Original poster: Bert Hickman <bert.hickman@xxxxxxxxxx>

Tesla list wrote:
Original poster: "Dr. Resonance" <resonance@xxxxxxxxxx>

This procedure has always been shrouded in mystery and overlooked by most
modern physics textbooks, but it's an easy procedure.
The easiest way to measure the sec output is to put a string of diodes in
the HV power supply with a large resistance --- say 5-10 megOhms.  This will
charge the cap slowly and the sparkgap fires once every 5-10 seconds (5RC
time constant to full charge).
This spark length is measured from the toroid to a 7-12 inch ground
terminal.  It may then be compared with the peak DC potential charts in the
Handbook of Chemistry & Physics.  Use the standard impulse generator chart
for best accuracy.
This method has long been overlooked by experimenters but is possible
because the sparklength in a single shot mode is completely independent of
the waveform (Abbdulah's book on HV Engineering).

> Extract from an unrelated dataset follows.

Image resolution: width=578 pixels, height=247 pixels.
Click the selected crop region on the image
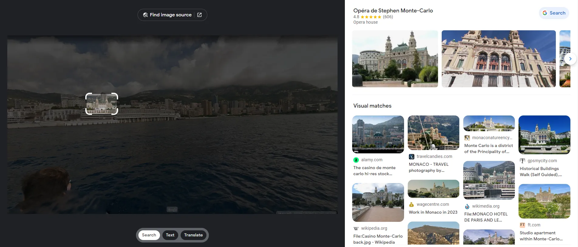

Hmm... I wonder if the above assumption is really true for increasing amplitude oscillatory RF waveforms seen during secondary ringup. To my knowledge, this case is not covered anywhere in the literature. Most most research involves 50/60 Hz, dual exponential unipolar impulses (1/50 usec, etc), DC, or at best oscillatory discharges superimposed on dual exponential waveforms to simulate utility switching transients.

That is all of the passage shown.